• **What is expected**
Edit the part that opens with the line containing "Task: Close the" and closes with the line containing "Screen dimensions: 280x212 (60, 1)", replacing "dialog" with "window" and leaving everything else unchanged. Omit the pictures from your answer.
---------- Exercise input ----------
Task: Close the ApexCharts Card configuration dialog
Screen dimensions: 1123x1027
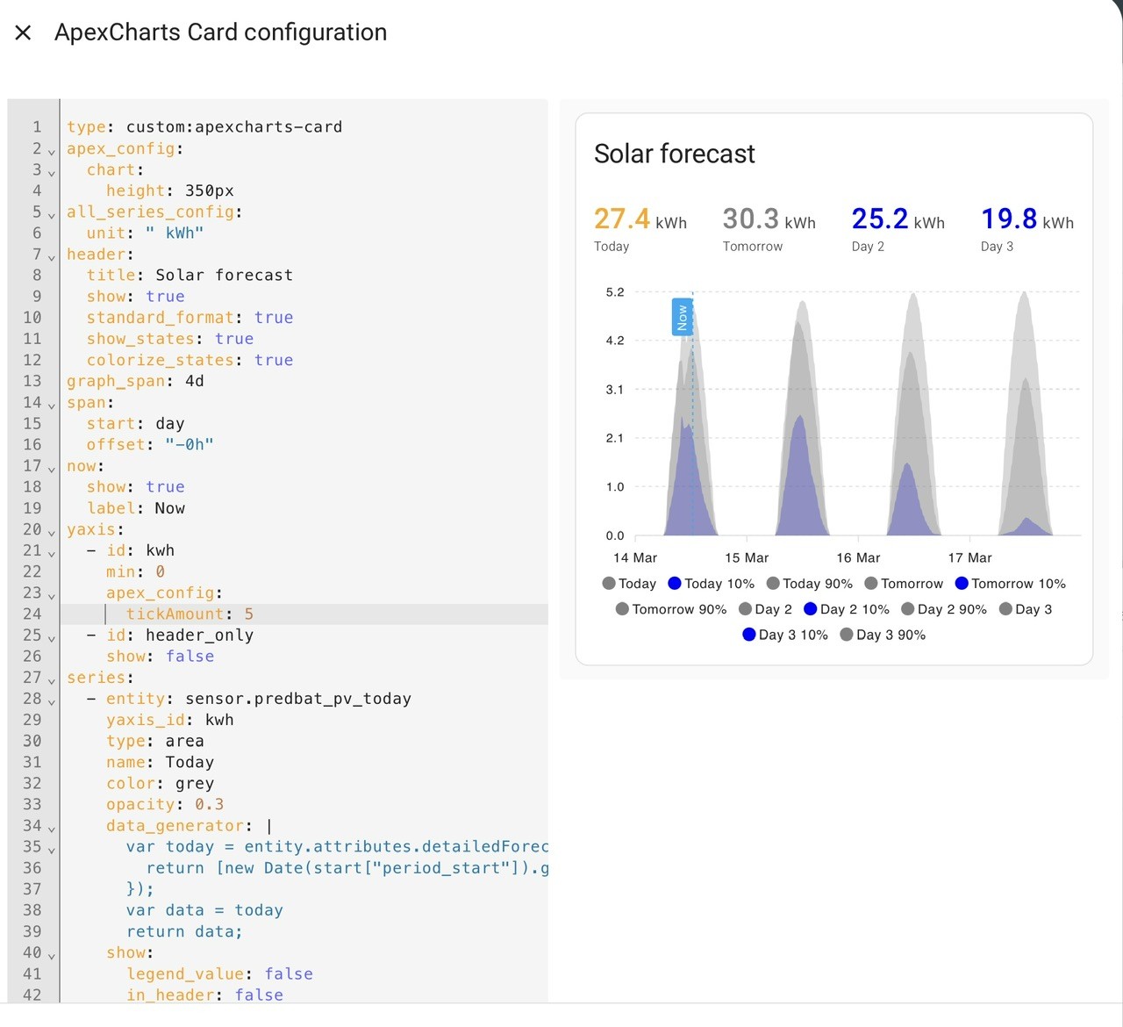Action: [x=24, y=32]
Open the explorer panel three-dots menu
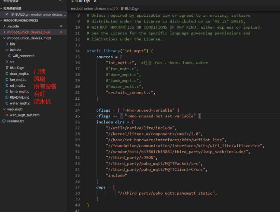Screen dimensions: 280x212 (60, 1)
----------
---------- Exercise input ----------
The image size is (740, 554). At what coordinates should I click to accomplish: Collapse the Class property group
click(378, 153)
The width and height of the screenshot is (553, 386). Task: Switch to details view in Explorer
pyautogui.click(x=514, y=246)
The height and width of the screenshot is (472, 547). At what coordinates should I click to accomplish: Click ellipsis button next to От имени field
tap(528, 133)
----------
---------- Exercise input ----------
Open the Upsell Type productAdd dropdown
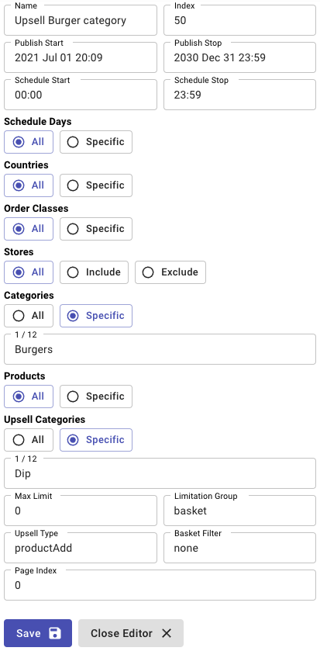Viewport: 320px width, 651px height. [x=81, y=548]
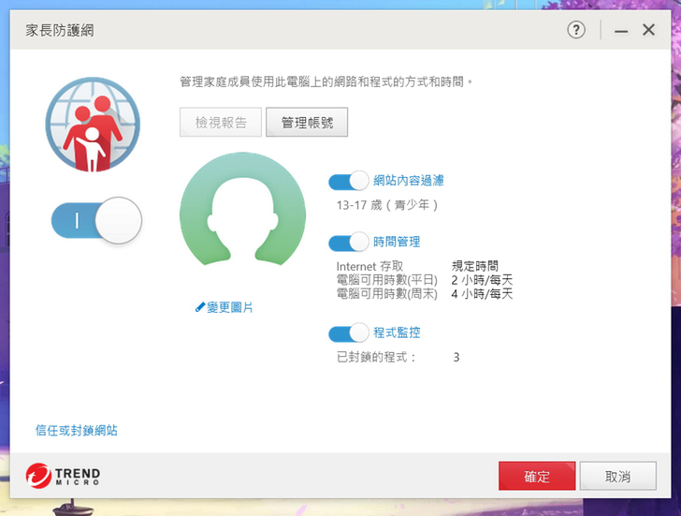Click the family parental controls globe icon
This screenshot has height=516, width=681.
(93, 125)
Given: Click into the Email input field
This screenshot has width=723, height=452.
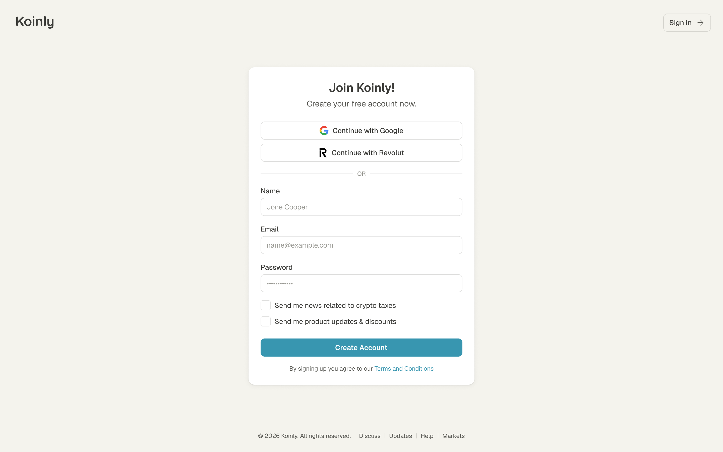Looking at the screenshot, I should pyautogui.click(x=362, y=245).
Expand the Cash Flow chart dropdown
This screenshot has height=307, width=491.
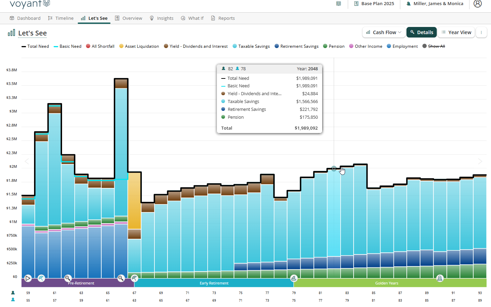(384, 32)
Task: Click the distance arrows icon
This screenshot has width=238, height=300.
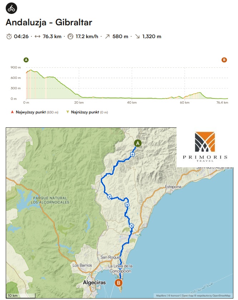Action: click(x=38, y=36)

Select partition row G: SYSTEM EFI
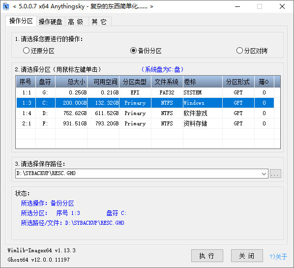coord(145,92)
----------
• **The result**
Task: Close the ApexCharts Card configuration window
Screen dimensions: 1123x1027
Action: [x=24, y=32]
Open the explorer panel three-dots menu
Screen dimensions: 280x212 (60, 1)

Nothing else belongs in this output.